*PROBLEM DETAILS*. Reproduce the first line of the material below and each line after it, exactly, through the line containing "The Wrap (42, 715)", and give nothing more.

* * *

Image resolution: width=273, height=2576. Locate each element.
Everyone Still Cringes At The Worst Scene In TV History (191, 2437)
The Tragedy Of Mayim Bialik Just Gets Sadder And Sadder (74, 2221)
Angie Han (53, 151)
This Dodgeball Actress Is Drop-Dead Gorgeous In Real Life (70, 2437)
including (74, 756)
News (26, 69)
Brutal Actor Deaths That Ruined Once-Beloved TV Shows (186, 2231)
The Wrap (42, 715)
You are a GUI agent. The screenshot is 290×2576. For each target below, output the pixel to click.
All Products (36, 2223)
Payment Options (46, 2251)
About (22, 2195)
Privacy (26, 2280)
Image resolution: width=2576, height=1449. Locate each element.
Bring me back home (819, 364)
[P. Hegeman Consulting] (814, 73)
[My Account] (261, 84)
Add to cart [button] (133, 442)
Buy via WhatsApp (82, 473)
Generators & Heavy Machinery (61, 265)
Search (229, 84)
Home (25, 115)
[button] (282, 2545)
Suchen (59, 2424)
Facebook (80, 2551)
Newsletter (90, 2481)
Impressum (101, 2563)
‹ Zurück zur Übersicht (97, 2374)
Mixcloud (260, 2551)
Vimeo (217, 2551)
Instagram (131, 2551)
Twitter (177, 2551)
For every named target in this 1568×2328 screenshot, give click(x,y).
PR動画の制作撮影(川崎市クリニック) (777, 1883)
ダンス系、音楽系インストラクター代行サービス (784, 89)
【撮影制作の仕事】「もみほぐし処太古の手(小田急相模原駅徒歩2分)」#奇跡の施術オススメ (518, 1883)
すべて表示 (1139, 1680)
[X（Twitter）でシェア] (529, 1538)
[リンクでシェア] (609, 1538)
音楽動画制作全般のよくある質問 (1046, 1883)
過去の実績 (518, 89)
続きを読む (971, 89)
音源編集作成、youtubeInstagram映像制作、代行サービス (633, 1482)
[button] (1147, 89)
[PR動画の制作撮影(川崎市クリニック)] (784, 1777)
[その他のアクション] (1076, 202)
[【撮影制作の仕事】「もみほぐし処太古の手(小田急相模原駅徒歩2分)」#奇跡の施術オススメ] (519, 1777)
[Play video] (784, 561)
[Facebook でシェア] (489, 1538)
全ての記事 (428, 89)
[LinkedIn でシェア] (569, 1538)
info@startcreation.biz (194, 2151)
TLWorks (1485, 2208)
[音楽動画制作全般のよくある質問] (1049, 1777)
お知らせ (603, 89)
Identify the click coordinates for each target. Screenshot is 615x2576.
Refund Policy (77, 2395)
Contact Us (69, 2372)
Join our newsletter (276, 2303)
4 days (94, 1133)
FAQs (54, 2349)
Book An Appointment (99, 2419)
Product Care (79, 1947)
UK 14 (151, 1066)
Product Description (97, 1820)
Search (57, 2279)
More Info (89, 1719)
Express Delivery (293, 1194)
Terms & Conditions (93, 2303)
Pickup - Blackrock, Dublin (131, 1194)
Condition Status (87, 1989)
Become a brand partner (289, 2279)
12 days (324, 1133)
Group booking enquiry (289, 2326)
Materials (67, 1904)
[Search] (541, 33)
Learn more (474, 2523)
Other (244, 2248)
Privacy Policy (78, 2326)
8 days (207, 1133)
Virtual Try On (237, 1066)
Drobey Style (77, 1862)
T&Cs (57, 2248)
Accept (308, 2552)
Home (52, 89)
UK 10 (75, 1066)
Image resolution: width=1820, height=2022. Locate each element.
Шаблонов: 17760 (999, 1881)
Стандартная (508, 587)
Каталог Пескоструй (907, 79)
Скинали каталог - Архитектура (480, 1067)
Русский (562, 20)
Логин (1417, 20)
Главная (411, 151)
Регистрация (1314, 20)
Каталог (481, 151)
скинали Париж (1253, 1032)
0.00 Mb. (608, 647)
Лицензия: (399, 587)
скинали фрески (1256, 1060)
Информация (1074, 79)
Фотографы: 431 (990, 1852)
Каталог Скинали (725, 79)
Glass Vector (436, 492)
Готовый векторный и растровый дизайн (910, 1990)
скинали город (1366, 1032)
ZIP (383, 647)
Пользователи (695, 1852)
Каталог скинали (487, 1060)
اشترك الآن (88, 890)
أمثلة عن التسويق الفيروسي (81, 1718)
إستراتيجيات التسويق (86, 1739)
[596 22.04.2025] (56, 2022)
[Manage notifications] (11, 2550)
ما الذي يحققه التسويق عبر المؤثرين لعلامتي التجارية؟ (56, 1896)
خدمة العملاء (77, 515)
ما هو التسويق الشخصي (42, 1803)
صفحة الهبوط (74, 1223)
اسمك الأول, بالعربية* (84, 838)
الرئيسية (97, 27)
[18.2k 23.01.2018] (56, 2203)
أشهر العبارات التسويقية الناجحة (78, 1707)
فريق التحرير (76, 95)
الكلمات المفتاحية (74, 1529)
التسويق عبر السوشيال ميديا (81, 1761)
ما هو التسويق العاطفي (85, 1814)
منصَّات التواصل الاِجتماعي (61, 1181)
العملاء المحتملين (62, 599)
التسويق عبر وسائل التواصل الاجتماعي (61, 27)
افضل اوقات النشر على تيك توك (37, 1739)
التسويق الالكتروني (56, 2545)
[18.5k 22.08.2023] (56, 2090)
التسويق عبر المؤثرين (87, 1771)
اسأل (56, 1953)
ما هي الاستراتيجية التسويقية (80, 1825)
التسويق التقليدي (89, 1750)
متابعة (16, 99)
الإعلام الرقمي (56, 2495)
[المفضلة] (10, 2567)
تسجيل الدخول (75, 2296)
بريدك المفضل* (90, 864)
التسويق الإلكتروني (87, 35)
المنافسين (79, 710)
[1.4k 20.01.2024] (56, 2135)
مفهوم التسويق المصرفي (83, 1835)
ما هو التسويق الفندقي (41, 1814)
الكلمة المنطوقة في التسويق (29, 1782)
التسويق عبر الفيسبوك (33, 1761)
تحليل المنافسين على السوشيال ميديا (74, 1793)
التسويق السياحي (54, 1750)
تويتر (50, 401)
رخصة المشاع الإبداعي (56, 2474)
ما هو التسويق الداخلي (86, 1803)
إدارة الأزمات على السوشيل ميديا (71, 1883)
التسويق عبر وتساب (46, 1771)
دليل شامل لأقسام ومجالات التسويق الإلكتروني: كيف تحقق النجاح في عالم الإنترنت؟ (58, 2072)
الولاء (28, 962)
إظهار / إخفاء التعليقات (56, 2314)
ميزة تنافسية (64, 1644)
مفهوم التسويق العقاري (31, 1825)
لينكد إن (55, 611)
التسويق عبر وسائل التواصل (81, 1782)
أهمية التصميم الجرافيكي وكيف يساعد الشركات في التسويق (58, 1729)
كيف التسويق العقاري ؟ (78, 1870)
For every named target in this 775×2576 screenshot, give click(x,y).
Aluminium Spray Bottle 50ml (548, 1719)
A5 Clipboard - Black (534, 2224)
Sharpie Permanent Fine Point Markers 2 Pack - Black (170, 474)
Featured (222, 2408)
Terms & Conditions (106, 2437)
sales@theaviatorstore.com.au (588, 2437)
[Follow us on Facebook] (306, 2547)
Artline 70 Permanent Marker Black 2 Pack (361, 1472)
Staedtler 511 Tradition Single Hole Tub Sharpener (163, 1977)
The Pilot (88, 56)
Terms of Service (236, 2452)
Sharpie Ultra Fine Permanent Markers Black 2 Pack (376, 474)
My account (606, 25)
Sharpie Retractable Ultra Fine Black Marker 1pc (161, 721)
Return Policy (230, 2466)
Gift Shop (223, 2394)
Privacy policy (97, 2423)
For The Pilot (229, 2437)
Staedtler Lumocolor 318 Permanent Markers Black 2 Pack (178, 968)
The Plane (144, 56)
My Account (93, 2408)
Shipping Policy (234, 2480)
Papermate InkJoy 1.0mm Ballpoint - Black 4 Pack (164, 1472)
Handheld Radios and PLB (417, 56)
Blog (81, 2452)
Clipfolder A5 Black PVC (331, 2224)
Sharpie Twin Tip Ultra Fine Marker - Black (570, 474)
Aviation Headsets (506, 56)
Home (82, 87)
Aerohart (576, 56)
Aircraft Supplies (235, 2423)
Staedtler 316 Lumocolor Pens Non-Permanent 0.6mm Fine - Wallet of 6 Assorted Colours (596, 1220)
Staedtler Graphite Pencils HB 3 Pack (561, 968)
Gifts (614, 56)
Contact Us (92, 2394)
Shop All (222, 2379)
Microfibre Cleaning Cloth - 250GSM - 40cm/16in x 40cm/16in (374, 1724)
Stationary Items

* * *

*SOLUTION TO THE PROBLEM*.
Image resolution: width=273, height=2576. Locate each element.
Everyone Still Cringes At The Worst Scene In TV History (191, 2437)
The Tragedy Of Mayim Bialik Just Gets Sadder And Sadder (74, 2221)
Angie Han (53, 151)
This Dodgeball Actress Is Drop-Dead Gorgeous In Real Life (70, 2437)
including (74, 756)
News (26, 69)
Brutal Actor Deaths That Ruined Once-Beloved TV Shows (186, 2231)
The Wrap (42, 715)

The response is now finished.